When Pearl was a toddler, all her toys fit on two shelves held up by cinder blocks. Most every day, with sun streaming in through big windows of the old Victorian where we lived at the time, she would absorb herself in exploring all her belongings and scatter them around in the process.
Later in the day, or the next morning, she’d show no interest in the toys that had been removed from the organized rows. She would wander aimlessly, unhappy and bored. But as soon as I tidied up the collection of blocks and dolls and plastic pull-toys, they were fascinating again and good for another long spell of play.
My own toy shelves hadn’t been tidied in at least 20 years until last summer when I tackled the chaos. I’m speaking of the boxes and baskets that held bolts and scraps of fabric, scissors and embroidery thread and patterns. Binder paper on which I’d written the body measurements of my granddaughters’ dolls, and the design for a copy of Bird’s tattered apron. Inherited notions, thimbles & thimble keeper.

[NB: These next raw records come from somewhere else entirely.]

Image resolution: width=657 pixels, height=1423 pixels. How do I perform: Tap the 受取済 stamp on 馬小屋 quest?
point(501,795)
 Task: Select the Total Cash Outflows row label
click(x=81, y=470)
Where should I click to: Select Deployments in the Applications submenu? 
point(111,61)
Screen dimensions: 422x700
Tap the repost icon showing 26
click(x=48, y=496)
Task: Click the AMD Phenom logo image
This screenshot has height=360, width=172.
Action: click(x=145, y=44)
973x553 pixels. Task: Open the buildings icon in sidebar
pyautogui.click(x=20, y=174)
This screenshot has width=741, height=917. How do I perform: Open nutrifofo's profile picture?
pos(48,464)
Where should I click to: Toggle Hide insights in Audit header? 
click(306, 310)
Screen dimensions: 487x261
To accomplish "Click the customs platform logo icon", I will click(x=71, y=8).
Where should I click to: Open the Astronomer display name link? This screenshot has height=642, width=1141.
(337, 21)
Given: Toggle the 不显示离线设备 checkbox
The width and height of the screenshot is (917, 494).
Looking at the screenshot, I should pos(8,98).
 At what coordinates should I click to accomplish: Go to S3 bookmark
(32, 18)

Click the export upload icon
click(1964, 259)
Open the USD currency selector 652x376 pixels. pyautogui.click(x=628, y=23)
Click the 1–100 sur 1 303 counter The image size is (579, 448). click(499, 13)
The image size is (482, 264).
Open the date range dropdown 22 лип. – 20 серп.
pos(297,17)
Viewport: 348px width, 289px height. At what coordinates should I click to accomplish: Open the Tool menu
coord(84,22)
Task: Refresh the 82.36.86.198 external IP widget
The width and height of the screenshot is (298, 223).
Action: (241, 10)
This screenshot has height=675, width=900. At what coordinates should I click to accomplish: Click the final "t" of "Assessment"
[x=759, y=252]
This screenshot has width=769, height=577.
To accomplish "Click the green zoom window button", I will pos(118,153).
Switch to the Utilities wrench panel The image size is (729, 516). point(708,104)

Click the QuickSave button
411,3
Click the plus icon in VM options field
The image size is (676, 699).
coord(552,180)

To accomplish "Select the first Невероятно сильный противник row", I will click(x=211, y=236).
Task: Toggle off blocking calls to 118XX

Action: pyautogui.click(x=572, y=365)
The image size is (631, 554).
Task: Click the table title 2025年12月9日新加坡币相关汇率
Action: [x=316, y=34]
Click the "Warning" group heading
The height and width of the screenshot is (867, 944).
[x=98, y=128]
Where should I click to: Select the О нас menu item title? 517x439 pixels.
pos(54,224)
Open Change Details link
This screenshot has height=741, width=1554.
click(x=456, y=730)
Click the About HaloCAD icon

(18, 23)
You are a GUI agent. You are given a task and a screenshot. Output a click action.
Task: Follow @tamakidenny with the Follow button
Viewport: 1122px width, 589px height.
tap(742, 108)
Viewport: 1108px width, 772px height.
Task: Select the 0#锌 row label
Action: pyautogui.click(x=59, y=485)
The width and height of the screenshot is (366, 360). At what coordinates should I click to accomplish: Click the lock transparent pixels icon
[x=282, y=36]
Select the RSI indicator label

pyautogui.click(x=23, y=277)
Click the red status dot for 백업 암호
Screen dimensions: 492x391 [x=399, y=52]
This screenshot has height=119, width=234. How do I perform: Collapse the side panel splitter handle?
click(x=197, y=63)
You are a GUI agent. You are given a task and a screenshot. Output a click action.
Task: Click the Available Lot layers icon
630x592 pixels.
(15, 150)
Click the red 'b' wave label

Because I was known to like to sew, people thought of me when a grandmother or aunt died and left a button box or collections of needles and zippers, and I welcomed the gifts with open arms. You would think it was I and not my parents who grew up in The Depression; I even followed the example of my foremothers and snipped the buttons off before tossing out any raggedy shirt.
My grandmother Grace’s button box at least did keep all the buttons in one place. I still can’t bring myself to throw out the cards of odd old buttons in the bottom of it, and every year or two I pore over the loose ones in the top tray and imagine what I could stitch them on to.
|You can see the closed button box on the floor.|
All my wealth of possibilities grew without much notice because for a long time I couldn’t decide which spot or room would be my sewing area, and sometimes I’d let a year or more go by without even opening my sewing machine. But once everything had been deposited in one room, I saw that it was a burdensome barnful.
The chosen spot is a bedroom where I can have my sewing machine near the door and while I sit at it I can face outward toward the rest of the house; I didn’t want to lose touch with what might be going on downstairs. I had tried out the great room that is far removed from everything and often too cold, and I had also tried another bedroom that was too cramped, even though it was prettier.
Once I had invested in some storage racks and containers, and put things into their places, I could jump at the chance to sew doll clothes last year, knowing that my tools and materials were where I could find them. In the process of organizing, I found some interesting antique notions. And one of the doll clothes hangers that I had made and completely forgotten about.
Now that all my pins are in one box, all the spare buttons from purchased garments are in another, and there are no boxes of Hodgepodge anymore, my needlecrafting spirits have been lifted and I feel like playing again.
4 thoughts on “Like tidied toy shelves.”
How nice! I'm very moody when it comes to sewing and I think you are so right, the setting has to be organized. I was watching Lark Rise to Candleford today and it made me want to sew. Are you home?
this makes sense!
Your perspectives and stories are sweet and refreshing!
I've recently had a little toy shelf experience too. While tidying up the garage, I found a number of household items, including old vases and candles. A silk ivory scarf draped across a window and bud vases with fresh cut flowers on the sill with candles gives the room a whole new feel!
I have to have my sewing space organized. it doesn't feel right to make quilts in the middle of a mess! And it's such a nice feeling for everything to fit in its place.
And I'm like you–I don't like working away from the center of the house. I like to know what's going on!